_Exercise objective_: Copy exactly, and only, the lines from the one containing "Image resolution: width=899" through the last line of the records below.

Extracted data entries:

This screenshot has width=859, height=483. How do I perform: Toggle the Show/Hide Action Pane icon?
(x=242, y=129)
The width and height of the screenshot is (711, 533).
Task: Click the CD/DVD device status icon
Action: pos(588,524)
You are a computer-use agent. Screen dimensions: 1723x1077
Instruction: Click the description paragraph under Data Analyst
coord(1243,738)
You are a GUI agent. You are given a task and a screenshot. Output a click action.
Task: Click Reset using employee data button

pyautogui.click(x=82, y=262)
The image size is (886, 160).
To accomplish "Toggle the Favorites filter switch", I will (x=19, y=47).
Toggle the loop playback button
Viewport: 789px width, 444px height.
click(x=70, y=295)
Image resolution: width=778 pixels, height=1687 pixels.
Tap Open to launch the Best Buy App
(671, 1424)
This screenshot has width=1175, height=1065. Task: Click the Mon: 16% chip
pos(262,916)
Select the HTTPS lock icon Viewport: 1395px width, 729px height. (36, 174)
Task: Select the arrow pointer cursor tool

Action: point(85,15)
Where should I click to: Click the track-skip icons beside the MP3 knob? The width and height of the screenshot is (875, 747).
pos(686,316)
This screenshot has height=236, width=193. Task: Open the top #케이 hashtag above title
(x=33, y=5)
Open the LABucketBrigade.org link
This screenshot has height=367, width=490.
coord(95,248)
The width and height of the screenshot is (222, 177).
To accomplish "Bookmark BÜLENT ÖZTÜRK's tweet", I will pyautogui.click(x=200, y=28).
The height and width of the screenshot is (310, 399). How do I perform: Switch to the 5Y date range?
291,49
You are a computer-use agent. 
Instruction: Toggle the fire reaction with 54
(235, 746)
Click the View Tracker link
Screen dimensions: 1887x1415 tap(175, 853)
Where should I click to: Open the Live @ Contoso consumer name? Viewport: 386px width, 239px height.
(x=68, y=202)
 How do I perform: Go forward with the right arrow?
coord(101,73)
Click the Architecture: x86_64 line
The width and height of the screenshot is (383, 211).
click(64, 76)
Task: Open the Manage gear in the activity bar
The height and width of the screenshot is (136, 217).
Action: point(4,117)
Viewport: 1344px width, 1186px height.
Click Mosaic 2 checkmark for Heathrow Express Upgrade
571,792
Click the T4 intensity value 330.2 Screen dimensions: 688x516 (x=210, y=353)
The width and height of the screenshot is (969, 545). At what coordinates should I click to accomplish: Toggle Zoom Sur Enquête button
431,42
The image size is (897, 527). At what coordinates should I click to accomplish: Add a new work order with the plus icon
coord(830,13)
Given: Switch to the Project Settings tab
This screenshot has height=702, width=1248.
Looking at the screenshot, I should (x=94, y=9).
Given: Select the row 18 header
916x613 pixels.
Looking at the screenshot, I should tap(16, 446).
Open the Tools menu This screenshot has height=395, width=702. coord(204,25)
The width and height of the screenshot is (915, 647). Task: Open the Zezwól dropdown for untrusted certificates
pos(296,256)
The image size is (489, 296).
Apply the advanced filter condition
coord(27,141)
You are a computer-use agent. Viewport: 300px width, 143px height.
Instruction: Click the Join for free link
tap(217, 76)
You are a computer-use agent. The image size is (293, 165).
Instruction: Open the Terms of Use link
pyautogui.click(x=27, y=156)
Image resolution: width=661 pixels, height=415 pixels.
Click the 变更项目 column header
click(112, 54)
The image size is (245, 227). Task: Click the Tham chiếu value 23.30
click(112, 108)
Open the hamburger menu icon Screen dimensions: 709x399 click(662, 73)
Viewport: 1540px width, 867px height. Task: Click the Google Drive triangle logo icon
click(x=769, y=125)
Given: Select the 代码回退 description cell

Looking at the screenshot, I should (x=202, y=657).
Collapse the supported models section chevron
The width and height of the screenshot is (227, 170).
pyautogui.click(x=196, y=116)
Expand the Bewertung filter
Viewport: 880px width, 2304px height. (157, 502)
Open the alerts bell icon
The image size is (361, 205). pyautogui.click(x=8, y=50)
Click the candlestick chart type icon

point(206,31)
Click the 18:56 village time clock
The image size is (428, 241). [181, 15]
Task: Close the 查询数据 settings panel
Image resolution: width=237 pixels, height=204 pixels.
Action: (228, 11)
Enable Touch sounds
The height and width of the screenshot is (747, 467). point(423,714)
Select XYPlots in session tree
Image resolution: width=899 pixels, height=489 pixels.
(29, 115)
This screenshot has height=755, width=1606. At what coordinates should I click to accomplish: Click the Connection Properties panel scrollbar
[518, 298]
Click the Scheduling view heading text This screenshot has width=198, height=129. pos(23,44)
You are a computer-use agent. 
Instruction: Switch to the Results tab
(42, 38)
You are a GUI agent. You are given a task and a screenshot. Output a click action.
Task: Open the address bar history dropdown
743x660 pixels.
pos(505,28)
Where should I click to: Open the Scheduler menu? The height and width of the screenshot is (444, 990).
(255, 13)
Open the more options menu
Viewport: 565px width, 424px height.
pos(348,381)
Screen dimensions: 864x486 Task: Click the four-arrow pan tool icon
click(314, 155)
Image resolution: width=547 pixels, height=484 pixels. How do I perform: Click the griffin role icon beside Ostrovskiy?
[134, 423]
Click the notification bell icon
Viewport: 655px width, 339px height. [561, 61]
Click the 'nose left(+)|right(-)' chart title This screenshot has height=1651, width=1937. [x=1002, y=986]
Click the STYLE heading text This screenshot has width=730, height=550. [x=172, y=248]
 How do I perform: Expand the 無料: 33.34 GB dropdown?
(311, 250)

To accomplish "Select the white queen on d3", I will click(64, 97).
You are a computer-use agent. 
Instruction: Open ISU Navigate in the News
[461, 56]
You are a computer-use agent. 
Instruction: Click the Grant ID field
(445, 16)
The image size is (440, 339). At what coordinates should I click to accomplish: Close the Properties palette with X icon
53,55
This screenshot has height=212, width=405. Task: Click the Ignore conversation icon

_Output for this exercise_:
Image resolution: width=899 pixels, height=489 pixels.
(29, 115)
This screenshot has height=755, width=1606. At what coordinates should I click to accomplish: Click the Connection Properties panel scrollbar
[518, 298]
Click the Scheduling view heading text This screenshot has width=198, height=129. pos(23,44)
You are a computer-use agent. 
Instruction: Switch to the Results tab
(42, 38)
You are a GUI agent. You are given a task and a screenshot. Output a click action.
Task: Open the address bar history dropdown
743x660 pixels.
pos(505,28)
Where should I click to: Open the Scheduler menu? The height and width of the screenshot is (444, 990).
(255, 13)
Open the more options menu
Viewport: 565px width, 424px height.
pos(348,381)
Screen dimensions: 864x486 Task: Click the four-arrow pan tool icon
click(314, 155)
Image resolution: width=547 pixels, height=484 pixels. How do I perform: Click the griffin role icon beside Ostrovskiy?
[134, 423]
Click the notification bell icon
Viewport: 655px width, 339px height. [561, 61]
Click the 'nose left(+)|right(-)' chart title This screenshot has height=1651, width=1937. [x=1002, y=986]
Click the STYLE heading text This screenshot has width=730, height=550. [x=172, y=248]
 How do I perform: Expand the 無料: 33.34 GB dropdown?
(311, 250)

To accomplish "Select the white queen on d3", I will click(64, 97).
You are a computer-use agent. 
Instruction: Open ISU Navigate in the News
[461, 56]
You are a computer-use agent. 
Instruction: Click the Grant ID field
(445, 16)
The image size is (440, 339). At what coordinates should I click to accomplish: Close the Properties palette with X icon
53,55
This screenshot has height=212, width=405. Task: Click the Ignore conversation icon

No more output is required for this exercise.